Basically, before you came along, we were happy and had a pretty good life. We didn’t really talk about having kids. Weirdly, it just didn’t come up that often, and as we got older I think we both just kind of assumed that we wouldn’t have any.
Then one morning in 2009, I got a phone call from my dad, your granddad Gerald. He sounded kind of confused, and he stumblingly explained that he wasn’t feeling too well. That morning, he’d been in church, and when asked to do a reading he found himself halfway through and unable to concentrate. The words were spidering across the page and he couldn’t quite focus. Worried, we took him off to the hospital, and after a few days of tests, it turned out that he was more unwell than we thought and he had a type of cancer that had spread to his brain.
(Note: if you’re not Charlie and you’re reading this, I know what you’re thinking: Wow, this lighthearted book on parenting just took a serious left turn. Thanks a lot, Matt—two pages ago I was having fun, and now I feel like putting my head in the fucking oven. Well, don’t turn on the gas just yet. Because this is the story of how Charlie came to be.)
There are times for all of us whe
n circumstance will plunge its fist into your chest, tear out your heart, and show it to you, pink and beating.

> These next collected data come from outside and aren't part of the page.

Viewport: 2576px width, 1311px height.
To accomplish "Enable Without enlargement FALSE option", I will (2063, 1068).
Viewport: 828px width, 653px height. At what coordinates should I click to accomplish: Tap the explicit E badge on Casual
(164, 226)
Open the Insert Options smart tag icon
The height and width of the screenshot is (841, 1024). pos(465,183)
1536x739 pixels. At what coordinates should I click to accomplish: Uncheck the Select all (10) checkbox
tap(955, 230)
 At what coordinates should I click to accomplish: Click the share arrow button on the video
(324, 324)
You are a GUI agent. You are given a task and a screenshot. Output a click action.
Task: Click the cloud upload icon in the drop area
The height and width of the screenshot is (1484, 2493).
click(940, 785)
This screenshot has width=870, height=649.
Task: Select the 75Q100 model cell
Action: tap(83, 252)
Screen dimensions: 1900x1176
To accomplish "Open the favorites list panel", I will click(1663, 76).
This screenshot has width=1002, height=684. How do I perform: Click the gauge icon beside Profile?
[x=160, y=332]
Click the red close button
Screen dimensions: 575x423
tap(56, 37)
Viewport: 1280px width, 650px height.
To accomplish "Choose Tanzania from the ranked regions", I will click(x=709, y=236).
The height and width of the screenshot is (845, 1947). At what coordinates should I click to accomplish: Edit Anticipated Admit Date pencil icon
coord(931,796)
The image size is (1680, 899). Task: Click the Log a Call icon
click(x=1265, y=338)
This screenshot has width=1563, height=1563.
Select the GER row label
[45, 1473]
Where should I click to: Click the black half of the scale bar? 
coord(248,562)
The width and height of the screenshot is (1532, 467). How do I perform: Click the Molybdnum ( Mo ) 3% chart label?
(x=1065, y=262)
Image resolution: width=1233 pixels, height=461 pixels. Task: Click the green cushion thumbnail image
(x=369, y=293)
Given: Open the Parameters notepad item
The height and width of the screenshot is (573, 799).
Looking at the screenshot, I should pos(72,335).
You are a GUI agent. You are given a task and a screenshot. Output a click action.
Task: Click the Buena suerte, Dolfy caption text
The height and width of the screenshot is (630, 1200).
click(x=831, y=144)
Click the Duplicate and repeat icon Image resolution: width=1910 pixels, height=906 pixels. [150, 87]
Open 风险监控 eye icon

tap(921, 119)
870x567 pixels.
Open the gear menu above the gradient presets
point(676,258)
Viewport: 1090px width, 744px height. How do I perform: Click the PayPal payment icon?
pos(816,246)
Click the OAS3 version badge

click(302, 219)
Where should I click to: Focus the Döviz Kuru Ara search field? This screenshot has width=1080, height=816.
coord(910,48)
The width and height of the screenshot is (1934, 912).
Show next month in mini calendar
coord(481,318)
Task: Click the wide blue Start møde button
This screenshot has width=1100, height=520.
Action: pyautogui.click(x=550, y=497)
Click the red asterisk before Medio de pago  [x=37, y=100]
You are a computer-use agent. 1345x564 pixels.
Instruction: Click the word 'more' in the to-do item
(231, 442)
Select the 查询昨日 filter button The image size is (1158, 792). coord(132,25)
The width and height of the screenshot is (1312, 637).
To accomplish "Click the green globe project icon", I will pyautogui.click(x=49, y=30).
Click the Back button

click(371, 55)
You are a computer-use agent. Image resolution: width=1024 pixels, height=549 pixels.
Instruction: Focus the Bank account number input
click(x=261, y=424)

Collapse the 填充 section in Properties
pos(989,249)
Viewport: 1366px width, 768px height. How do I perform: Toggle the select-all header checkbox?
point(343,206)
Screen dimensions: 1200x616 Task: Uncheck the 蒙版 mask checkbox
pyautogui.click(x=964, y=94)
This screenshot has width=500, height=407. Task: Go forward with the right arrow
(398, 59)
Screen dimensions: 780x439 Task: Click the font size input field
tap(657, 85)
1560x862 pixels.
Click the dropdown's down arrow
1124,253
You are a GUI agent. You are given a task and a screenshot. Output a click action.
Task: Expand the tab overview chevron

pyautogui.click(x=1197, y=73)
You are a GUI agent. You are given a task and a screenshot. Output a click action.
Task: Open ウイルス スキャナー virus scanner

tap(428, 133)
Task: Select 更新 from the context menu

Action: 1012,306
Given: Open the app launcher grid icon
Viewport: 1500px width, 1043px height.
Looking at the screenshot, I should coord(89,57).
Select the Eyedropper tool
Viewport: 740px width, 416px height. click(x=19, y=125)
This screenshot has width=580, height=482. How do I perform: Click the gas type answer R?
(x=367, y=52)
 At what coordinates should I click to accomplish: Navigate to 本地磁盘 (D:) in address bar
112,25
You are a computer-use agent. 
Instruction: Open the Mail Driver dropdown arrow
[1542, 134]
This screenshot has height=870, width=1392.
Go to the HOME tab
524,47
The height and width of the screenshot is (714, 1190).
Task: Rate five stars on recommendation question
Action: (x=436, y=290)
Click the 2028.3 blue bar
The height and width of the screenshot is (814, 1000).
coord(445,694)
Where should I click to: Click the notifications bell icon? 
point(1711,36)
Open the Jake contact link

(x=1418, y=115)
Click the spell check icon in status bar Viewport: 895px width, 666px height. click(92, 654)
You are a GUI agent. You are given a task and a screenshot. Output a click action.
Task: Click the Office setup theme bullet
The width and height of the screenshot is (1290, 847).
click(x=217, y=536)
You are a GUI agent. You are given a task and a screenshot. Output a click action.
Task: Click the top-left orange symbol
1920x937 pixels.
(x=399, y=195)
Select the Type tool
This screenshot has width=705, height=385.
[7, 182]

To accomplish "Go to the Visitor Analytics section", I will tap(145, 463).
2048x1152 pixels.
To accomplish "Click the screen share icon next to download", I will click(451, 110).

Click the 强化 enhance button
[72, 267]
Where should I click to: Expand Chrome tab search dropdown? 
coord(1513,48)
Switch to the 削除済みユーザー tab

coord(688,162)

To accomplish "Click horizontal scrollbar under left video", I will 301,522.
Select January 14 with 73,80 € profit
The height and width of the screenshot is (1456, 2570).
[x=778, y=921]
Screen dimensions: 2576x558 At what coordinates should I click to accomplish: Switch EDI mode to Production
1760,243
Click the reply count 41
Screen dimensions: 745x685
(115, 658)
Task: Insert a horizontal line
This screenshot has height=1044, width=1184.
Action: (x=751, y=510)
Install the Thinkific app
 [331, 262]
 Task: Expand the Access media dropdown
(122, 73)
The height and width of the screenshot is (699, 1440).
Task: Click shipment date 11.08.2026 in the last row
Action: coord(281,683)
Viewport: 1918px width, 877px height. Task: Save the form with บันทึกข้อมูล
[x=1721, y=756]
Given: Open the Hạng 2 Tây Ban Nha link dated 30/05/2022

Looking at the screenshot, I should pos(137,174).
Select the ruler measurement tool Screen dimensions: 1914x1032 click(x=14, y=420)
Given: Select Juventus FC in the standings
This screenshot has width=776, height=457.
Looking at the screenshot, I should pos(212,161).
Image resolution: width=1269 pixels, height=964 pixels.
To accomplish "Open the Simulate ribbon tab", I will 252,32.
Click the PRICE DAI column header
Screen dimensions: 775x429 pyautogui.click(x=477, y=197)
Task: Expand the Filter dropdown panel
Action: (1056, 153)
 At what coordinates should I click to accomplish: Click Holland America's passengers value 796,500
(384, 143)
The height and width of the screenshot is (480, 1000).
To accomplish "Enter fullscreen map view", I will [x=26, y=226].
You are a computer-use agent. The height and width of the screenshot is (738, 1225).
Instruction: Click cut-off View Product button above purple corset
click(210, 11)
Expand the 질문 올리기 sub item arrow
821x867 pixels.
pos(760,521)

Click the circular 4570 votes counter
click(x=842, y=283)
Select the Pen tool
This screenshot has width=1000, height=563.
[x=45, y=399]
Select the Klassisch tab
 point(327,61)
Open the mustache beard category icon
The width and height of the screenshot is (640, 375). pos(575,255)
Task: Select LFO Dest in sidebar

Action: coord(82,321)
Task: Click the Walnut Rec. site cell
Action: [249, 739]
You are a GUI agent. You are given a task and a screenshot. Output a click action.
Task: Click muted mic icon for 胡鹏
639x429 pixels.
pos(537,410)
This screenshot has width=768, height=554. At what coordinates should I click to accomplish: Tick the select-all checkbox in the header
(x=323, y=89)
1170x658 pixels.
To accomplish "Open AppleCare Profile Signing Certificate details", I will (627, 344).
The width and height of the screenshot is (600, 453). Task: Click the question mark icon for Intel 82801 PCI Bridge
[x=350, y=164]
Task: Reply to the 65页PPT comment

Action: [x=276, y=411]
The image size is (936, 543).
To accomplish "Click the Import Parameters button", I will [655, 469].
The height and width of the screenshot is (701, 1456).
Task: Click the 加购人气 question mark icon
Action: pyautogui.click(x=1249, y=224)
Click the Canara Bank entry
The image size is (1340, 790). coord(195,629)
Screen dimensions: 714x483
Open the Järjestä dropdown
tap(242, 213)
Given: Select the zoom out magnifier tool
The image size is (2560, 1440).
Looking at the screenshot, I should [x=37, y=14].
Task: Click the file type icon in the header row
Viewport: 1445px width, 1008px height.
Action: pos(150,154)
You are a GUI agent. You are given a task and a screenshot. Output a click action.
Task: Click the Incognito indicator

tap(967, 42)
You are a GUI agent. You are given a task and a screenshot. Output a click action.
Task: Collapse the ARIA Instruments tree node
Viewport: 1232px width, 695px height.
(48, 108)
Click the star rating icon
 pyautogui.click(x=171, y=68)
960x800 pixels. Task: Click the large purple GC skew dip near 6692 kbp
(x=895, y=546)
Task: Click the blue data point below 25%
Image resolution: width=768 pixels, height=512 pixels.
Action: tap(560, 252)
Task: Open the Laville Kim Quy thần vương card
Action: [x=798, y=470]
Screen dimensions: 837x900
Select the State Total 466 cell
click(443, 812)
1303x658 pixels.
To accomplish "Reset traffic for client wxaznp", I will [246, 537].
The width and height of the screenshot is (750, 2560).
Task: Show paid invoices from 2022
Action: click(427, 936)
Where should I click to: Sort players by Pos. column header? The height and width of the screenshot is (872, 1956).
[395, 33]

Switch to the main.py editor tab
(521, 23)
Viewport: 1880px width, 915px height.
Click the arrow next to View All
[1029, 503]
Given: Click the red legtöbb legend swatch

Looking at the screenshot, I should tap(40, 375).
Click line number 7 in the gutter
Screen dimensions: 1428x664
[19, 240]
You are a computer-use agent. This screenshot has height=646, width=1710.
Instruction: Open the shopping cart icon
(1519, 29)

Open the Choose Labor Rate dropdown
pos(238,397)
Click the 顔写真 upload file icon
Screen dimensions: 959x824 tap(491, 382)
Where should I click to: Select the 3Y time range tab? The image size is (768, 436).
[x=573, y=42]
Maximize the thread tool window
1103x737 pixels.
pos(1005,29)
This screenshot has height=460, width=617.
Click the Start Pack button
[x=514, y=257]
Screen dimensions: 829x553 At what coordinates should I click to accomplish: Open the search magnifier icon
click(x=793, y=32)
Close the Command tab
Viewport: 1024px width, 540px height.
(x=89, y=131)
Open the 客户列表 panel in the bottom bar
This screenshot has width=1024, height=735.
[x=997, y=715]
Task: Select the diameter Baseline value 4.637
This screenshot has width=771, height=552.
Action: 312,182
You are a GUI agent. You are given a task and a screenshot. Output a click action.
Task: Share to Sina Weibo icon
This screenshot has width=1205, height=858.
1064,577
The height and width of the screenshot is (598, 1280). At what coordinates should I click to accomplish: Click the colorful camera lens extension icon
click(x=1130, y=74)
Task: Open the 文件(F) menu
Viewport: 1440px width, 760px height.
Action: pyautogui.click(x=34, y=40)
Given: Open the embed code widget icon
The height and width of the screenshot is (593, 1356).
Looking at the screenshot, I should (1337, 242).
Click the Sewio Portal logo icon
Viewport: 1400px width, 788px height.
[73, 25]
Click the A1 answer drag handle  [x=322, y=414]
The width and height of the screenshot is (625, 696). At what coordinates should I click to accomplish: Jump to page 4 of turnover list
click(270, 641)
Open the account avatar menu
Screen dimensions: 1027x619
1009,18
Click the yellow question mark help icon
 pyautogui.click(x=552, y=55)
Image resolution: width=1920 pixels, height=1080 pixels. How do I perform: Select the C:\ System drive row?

And for the year that my dad had left, as a family we were hollowed out. I miss your granddad a lot, and it feels like something is out of kilter with reality that you and he will never meet. You’d have gotten along.
But in the months he had left, we talked a lot about us as father and son. He apologized a lot for the mistakes he’d made as a parent. There weren’t any, but he apologized anyway. I apologized for my mistakes as a son. There were plenty, but he pretended there weren’t. And he talked about how he had come to terms with what was to come because his kids were settled and happy.
These were strange conversations. Maybe it’s because when you’re talking to someone who is dying, everything they say seems somehow profound and worth listening to.
What these conversations did, though, was make me see parenthood slightly differently. Your granddad was still a young man at the time of his diagnosis, and so had been given a pretty shitty deal. But he accepted that deal more easily because his children were happy, and I thought that a curious thing. There was no way, placed in his position, I could have so easily accepted such a raw fate, just because another human (even one that I was related to) was okay.
I started to realize that being a parent was defined by an odd sort of selflessness, an unselfishness I just didn’t have, and that the relationship between a parent and his or her kid was a genuinely unique one. And that maybe, as I lost one relationship to the great nothing, the closest I would ever come to finding it again would be from the other side of that equation as a dad to a son or daughter.
So when your granddad died, this experience, these conversations, and this new wisdom got scooped up with the feelings of mortality that come along with a parent dying. Your mom was close to your granddad, and she felt the same way, and all of this stuff was smashed together to make us realize that it might be quite good if you were in our lives.